“Forse ci vorrà una terza dose di vaccino” Lo dicono alla Pfizer, dove annunciano anche l’ipotesi di “un eventuale ulteriore richiamo” Intanto, scende l’indice Rt in Italia, ora allo 0,85. La curva sembra davvero in... picchiata

Negli Usa si sta prendendo in considerazione la possibilità ricorrere a una terza dose di vaccino anti Covid dopo nove o al massimo 12 mesi dall’ultima somministrazione. L’ipotesi è stata illustrata dal capo scientifico della task force anti-Covid della Casa Bianca, David Kessler, che ha ipotizzato «un richiamo a partire dai soggetti più vulnerabili».
Mentre è ancora allo studio la durata della protezione dei vaccini, stimata al momento a circa nove mesi, la possibilità che sia necessaria una ulteriore dose oltre al ciclo previsto è stata avanzata anche dall’amministratore delegato di Pfizer, Albert Bourla: «Ci sono vaccini come quello contro la poliomielite per cui una dose è sufficiente, e ci sono quelli contro l’influenza per i quali c’è bisogno di una ogni anno. Il virus Covid assomiglia più a quello dell’influenza», ha spiegato Bourla.

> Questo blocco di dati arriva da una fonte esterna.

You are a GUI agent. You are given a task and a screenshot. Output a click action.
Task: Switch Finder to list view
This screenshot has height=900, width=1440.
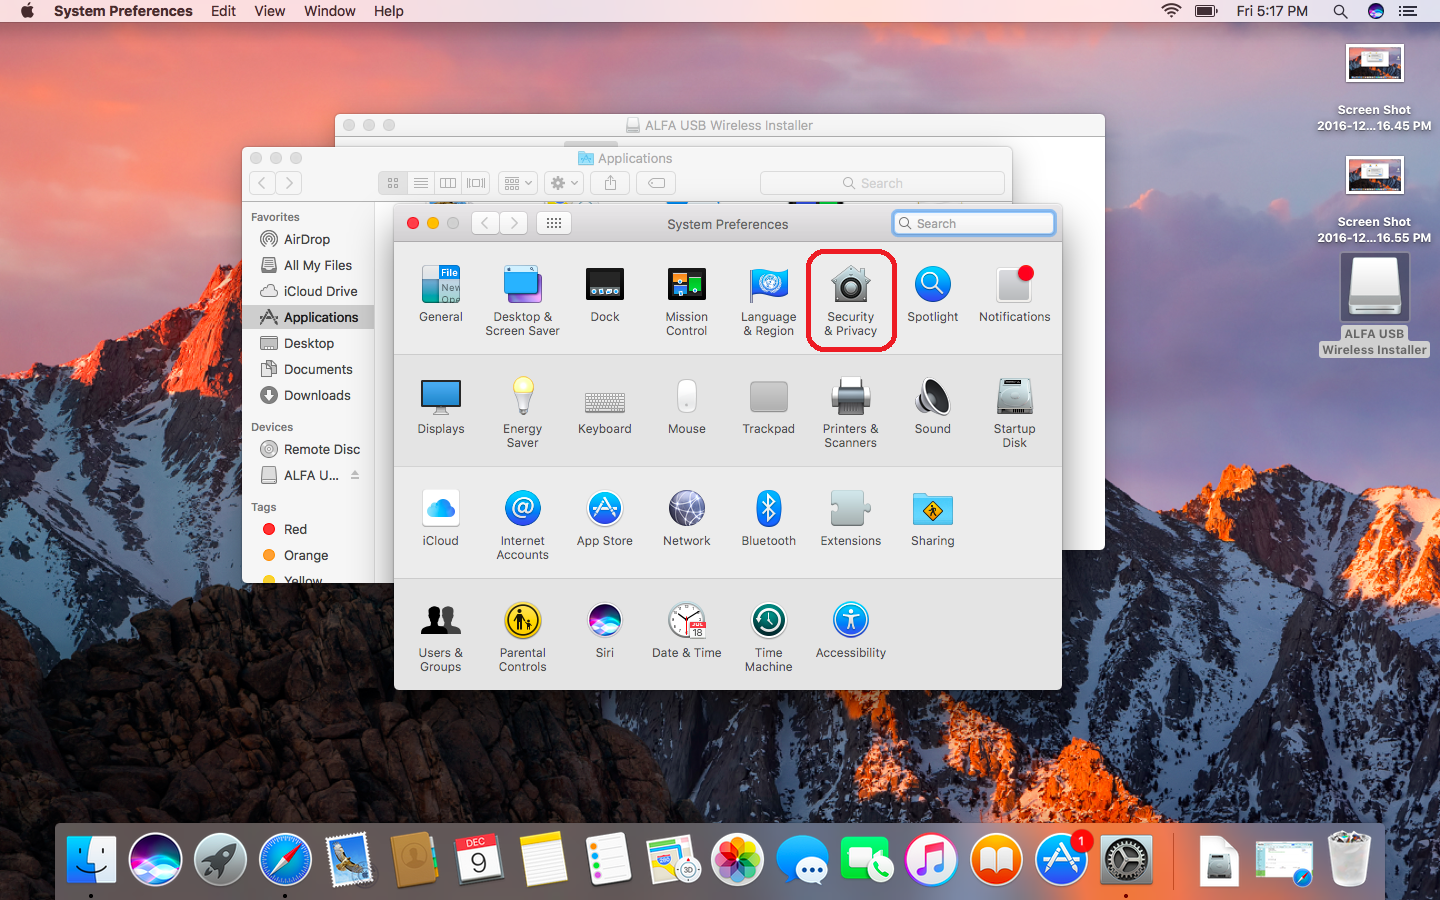pos(421,183)

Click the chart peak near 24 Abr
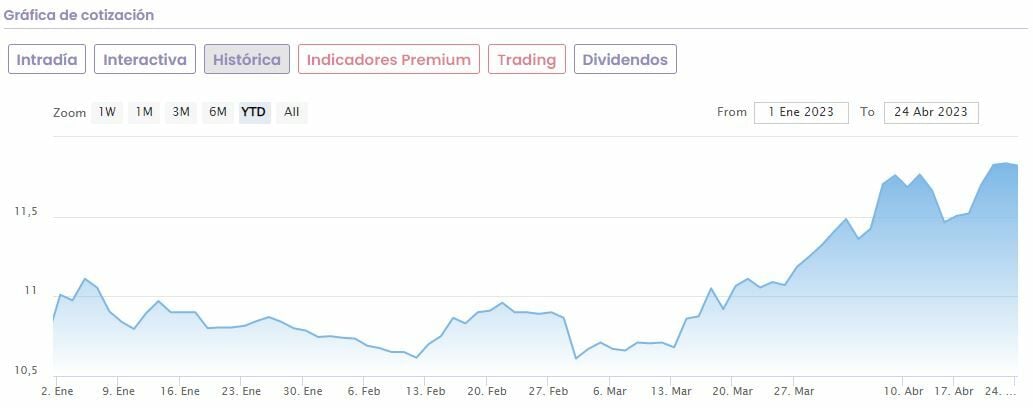pyautogui.click(x=1004, y=163)
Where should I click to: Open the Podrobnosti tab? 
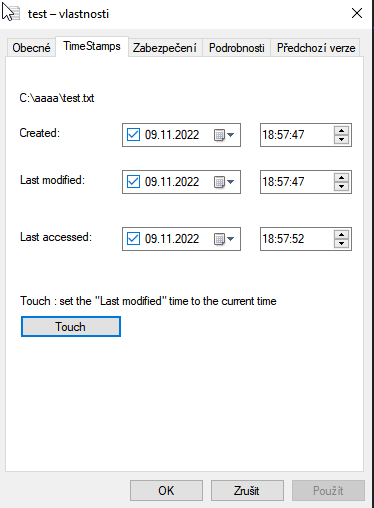click(237, 48)
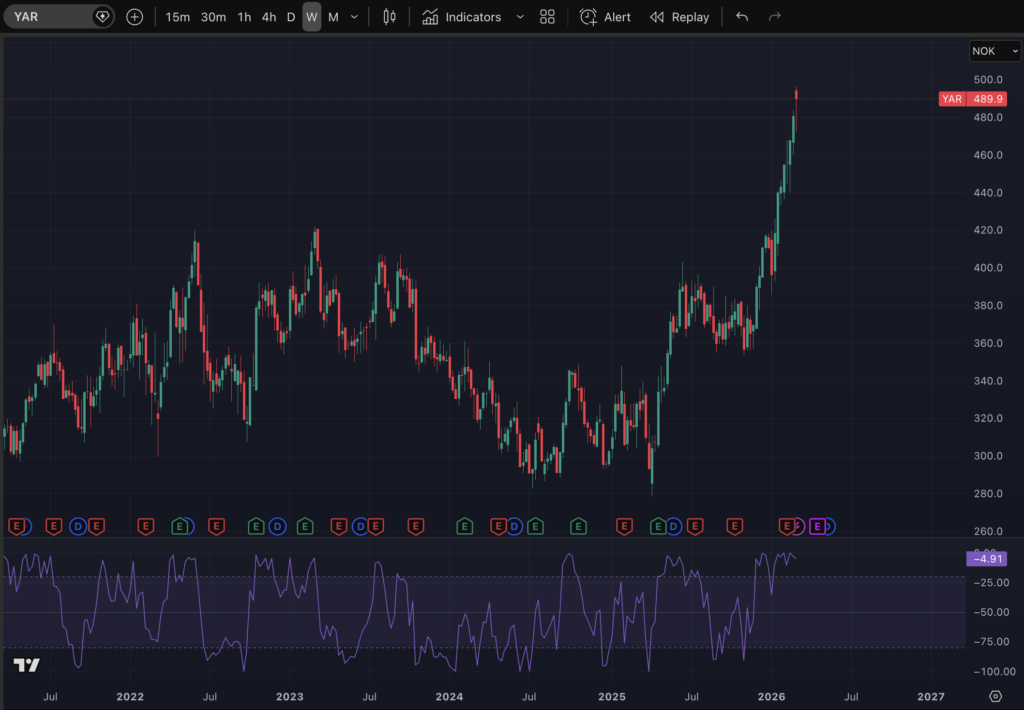Viewport: 1024px width, 710px height.
Task: Click the add symbol plus icon
Action: 135,17
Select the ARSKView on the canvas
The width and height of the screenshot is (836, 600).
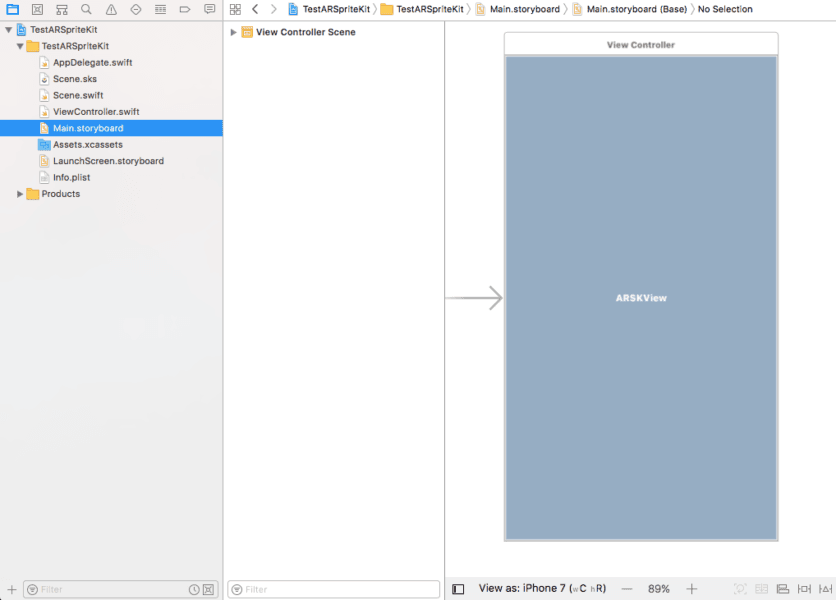click(x=641, y=298)
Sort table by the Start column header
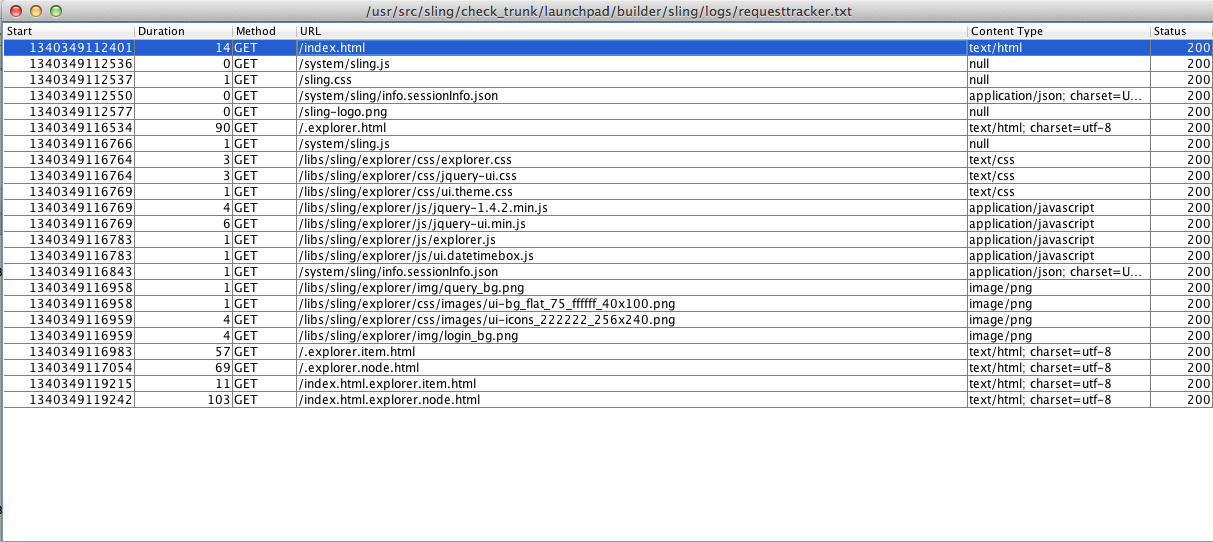Screen dimensions: 1213x542 coord(68,31)
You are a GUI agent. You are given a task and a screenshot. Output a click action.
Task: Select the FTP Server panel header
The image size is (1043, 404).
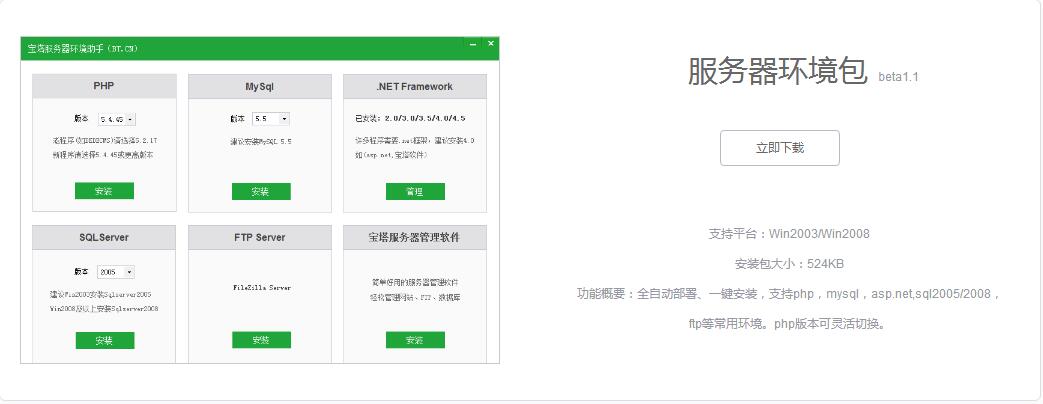point(260,238)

Probabilmente sarà necessaria una terza dose del vaccino anti-Covid, seguita poi da un richiamo annuale, per mantenere la protezione contro il virus mentre questo si evolve. “Le varianti giocheranno un ruolo chiave. È estremamente importante eliminare il bacino delle persone che possono essere vulnerabili al virus”, ha continuato il Ceo nelle dichiarazioni rilasciate il primo aprile ma diffuse ieri dell’emittente. “Ci sono vaccini come quello per la poliomielite in cui è sufficiente una dose”, ha spiegato “e ci sono vaccini come quello per l’influenza di cui si ha bisogno ogni anno. Il virus Covid assomiglia più al virus dell’influenza che al virus della poliomielite”. I ricercatori non hanno ancora quantificato con certezza la durata della protezione fornita dai vaccini, sebbene l’argomento sia uno dei punti fondamentali degli studi attualmente in corso. Secondo gli esperti, potrebbero essere necessarie nuove dosi o richiami qualora il virus mutasse in maniera abbastanza significativa. Pfizer e la partner BioNTech hanno riferito di recente che il proprio antidoto rimane altamente efficace fino a sei mesi dopo la somministrazione della seconda dose, aggiungendo che sperano di fornire maggiori informazioni sulla protezione successiva ai sei mesi nelle prossime settimane.

BUONE NOTIZIE. L’indice Rt medio nazionale scende a 0.85. Si registra, dunque, un ulteriore calo, visto che la scorsa settimana era a 0.92. Il dato si apprende dalla Cabina di regia, ed è contenuto nel report dell’Istituto superiore di sanità-Ministero della salute sui dati dell’emergenza Covid-19, riunita questa mattina. Cala l’incidenza settimanale dei contagi, che scende a 160,5 per 100mila abitanti nella settimana fra il 5 e l’11 aprile, contro i 210,8 per 100mila abitanti della settimana dal 29 marzo al 4 aprile. Resta comunque elevata l’indicenza, ancora lontana da livelli (50 per 100mila abitanti ) che, ricorda il monitoraggio, «permetterebbero il completo ripristino sull’intero territorio nazionale dell’identificazione dei casi e tracciamento dei loro contatti».
In calo il livello generale del rischio: solo una regione, la Calabria, ha un livello di rischio alto. Sedici fra regioni e province autonome hanno una classificazione di rischio moderato (di cui quattro ad alta probabilità di progressione a rischio alto nelle prossime settimane) e tre Regioni (Abruzzo, Campania, Veneto) e una Provincia Autonoma (Bolzano) che hanno una classificazione di rischio basso. Cinque fra regioni e province autonome, contro gli otto della settimana precedente, hanno un Rt puntuale maggiore di uno. Tra queste, una regione, la Sardegna, ha una trasmissibilità compatibile conuno scenario di tipo 3. Due Regioni – la Sicilia e la Valle d’Aosta – hanno una trasmissibilità compatibile con uno scenario di tipo 2. Le altre Regioni e province autonome hanno una trasmissibilità compatibile con uno scenario di tipo uno.
Resta ancora abbastanza elevato invece l’indice di pressione sulle terapie intensive.